— start —

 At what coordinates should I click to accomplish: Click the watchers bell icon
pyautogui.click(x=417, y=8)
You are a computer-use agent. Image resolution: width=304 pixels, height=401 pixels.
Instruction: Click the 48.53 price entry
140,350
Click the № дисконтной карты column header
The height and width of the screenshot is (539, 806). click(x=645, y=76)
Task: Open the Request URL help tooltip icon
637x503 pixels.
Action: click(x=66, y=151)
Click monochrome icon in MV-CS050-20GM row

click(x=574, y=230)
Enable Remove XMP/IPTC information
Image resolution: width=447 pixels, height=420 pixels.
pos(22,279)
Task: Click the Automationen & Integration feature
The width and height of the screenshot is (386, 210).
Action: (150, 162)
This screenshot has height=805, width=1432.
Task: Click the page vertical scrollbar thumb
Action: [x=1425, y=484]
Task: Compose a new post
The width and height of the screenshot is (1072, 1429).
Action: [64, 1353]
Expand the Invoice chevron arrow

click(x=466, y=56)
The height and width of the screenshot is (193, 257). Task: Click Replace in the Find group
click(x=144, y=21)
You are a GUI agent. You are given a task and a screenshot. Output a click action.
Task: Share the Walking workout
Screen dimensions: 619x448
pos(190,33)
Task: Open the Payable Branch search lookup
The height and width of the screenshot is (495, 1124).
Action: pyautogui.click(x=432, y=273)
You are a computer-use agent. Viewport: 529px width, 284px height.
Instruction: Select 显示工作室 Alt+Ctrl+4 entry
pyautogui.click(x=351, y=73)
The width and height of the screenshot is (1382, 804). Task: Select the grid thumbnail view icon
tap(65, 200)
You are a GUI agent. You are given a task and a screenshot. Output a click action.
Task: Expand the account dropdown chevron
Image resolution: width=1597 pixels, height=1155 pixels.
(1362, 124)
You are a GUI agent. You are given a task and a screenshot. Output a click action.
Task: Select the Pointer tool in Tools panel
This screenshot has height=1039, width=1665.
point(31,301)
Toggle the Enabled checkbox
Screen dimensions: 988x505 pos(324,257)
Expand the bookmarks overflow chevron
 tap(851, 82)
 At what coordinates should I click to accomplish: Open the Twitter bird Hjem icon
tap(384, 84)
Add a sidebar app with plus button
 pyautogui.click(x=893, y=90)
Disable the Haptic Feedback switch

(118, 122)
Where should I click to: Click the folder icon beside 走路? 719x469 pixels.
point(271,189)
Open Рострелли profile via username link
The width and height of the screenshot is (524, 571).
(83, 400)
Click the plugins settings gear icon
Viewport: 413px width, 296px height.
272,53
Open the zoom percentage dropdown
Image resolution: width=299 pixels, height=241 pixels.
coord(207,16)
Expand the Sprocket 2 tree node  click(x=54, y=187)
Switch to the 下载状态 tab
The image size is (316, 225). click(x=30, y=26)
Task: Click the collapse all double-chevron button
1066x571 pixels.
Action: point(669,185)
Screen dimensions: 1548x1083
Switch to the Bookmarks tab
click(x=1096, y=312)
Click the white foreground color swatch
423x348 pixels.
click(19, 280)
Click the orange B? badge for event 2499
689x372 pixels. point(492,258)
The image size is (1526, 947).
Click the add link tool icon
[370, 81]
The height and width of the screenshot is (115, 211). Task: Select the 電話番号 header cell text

— end —

Directions — Revise the listing above, replacing "tab" with "section" and leaving everything else unchanged.

Result for this task —
 At what coordinates should I click to accomplish: Click the watchers bell icon
pyautogui.click(x=417, y=8)
You are a computer-use agent. Image resolution: width=304 pixels, height=401 pixels.
Instruction: Click the 48.53 price entry
140,350
Click the № дисконтной карты column header
The height and width of the screenshot is (539, 806). click(x=645, y=76)
Task: Open the Request URL help tooltip icon
637x503 pixels.
Action: click(x=66, y=151)
Click monochrome icon in MV-CS050-20GM row

click(x=574, y=230)
Enable Remove XMP/IPTC information
Image resolution: width=447 pixels, height=420 pixels.
pos(22,279)
Task: Click the Automationen & Integration feature
The width and height of the screenshot is (386, 210).
Action: (150, 162)
This screenshot has height=805, width=1432.
Task: Click the page vertical scrollbar thumb
Action: [x=1425, y=484]
Task: Compose a new post
The width and height of the screenshot is (1072, 1429).
Action: [64, 1353]
Expand the Invoice chevron arrow

click(x=466, y=56)
The height and width of the screenshot is (193, 257). Task: Click Replace in the Find group
click(x=144, y=21)
You are a GUI agent. You are given a task and a screenshot. Output a click action.
Task: Share the Walking workout
Screen dimensions: 619x448
pos(190,33)
Task: Open the Payable Branch search lookup
The height and width of the screenshot is (495, 1124).
Action: pyautogui.click(x=432, y=273)
You are a computer-use agent. Viewport: 529px width, 284px height.
Instruction: Select 显示工作室 Alt+Ctrl+4 entry
pyautogui.click(x=351, y=73)
The width and height of the screenshot is (1382, 804). Task: Select the grid thumbnail view icon
tap(65, 200)
You are a GUI agent. You are given a task and a screenshot. Output a click action.
Task: Expand the account dropdown chevron
Image resolution: width=1597 pixels, height=1155 pixels.
(1362, 124)
You are a GUI agent. You are given a task and a screenshot. Output a click action.
Task: Select the Pointer tool in Tools panel
This screenshot has height=1039, width=1665.
point(31,301)
Toggle the Enabled checkbox
Screen dimensions: 988x505 pos(324,257)
Expand the bookmarks overflow chevron
 tap(851, 82)
 At what coordinates should I click to accomplish: Open the Twitter bird Hjem icon
tap(384, 84)
Add a sidebar app with plus button
 pyautogui.click(x=893, y=90)
Disable the Haptic Feedback switch

(118, 122)
Where should I click to: Click the folder icon beside 走路? 719x469 pixels.
point(271,189)
Open Рострелли profile via username link
The width and height of the screenshot is (524, 571).
(83, 400)
Click the plugins settings gear icon
Viewport: 413px width, 296px height.
272,53
Open the zoom percentage dropdown
Image resolution: width=299 pixels, height=241 pixels.
coord(207,16)
Expand the Sprocket 2 tree node  click(x=54, y=187)
Switch to the 下载状态 section
The image size is (316, 225). click(x=30, y=26)
Task: Click the collapse all double-chevron button
1066x571 pixels.
Action: point(669,185)
Screen dimensions: 1548x1083
Switch to the Bookmarks section
click(x=1096, y=312)
Click the white foreground color swatch
423x348 pixels.
click(19, 280)
Click the orange B? badge for event 2499
689x372 pixels. point(492,258)
The image size is (1526, 947).
Click the add link tool icon
[370, 81]
The height and width of the screenshot is (115, 211). Task: Select the 電話番号 header cell text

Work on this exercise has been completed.